Implications of the U.S. Government Shutdown

The release of this data coincided with a U.S. government shutdown, which has delayed the publication of the official September U.S. jobs report. The shutdown commenced after the Republican-led Senate failed to secure an agreement on the federal funding bill. Contentious discussions revolved around the inclusion of extended healthcare tax credits, a point of contention between Democrats and Republicans.

Impact on the Economy

The shutdown carries significant economic ramifications, with President Donald Trump criticizing the Democrats for their stance in negotiations. Trump warned of potential permanent layoffs during this period, adding to the instability.

Economist William Lee from the Milken Institute, during an interview on “Worldwide Exchange,” noted the historical resilience of the economy during shutdowns. However, he emphasized the strategic maneuvering by both parties this time, referencing changes similar to those implemented by Elon Musk with DOGE—a point some Republicans are seizing. Conversely, Democrats view this as an opportunity to push forward their legislative agenda.
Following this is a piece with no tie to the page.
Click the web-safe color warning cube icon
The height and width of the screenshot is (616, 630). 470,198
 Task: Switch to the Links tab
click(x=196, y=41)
Potential Risks to U.S. Credit Quality

Prolonged shutdowns could impact the perceived credit quality of U.S. debt, potentially affecting Treasury prices and yields. In May, Moody’s downgraded the U.S. credit rating and cautioned about further downgrades if policy effectiveness or institutional strength deteriorates significantly. JPMorgan traders highlighted this scenario to clients as a possible “tail risk” associated with the ongoing shutdown.